Agora, era outra, e o seu coração generoso desculpava quem lhe havia machucado, sem compreendê-la. Desde criança era tida como diferente demais e todas as tentativas de adequação, que fizera foram frustrantes: quando ensinavam a ela um jeito eficiente de escrever, ela vinha com um livro feito à mão; quando pediam para desenhar uma casa, ela desenhava uma cabana, no meio da floresta; quando pediam para costurar um botão, bordava um pássaro, no bolso. Demorou muito tempo para descobrir o que a fazia, realmente, feliz e tudo que tinha em mãos agora era simples e genuíno, forte como o café que fazia todas as manhãs.

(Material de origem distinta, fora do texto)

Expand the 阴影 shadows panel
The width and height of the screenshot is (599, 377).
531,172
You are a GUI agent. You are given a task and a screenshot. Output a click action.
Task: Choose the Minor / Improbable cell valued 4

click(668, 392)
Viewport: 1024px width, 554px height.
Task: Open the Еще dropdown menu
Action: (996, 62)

Lembrou-se de um sonho que teve, em um período de emergência psíquica - pessoas ao seu lado, em um trabalho burocrático, ameaçavam sua vida criativa, impondo-lhe um jeito estreito de ver um problema a ser solucionado: à noite, quem apareceu para ela foi a cantora Nina Simone, que mostrava o caminho para safar-se dessa situação, apresentou-lhe um homem branco de barba ruiva como se fosse seu pai e que este estava traindo sua mãe, que arrumava uma cozinha, obsessivamente, com ela, a cantora de blues. Acordou sobressaltada, mas sentiu-se equilibrada.
"Não importa o tempo que levei para chegar aqui DENTRO de mim, cheguei." Maquiou-se devagar. Passou delineador, nos olhos, e um batom pêssego assentou-se à sua boca pequenina. Mudou de ideia, daria uma volta pelo bairro, compraria umas flores para enfeitar a casa e à noite daria chance a amar, novamente.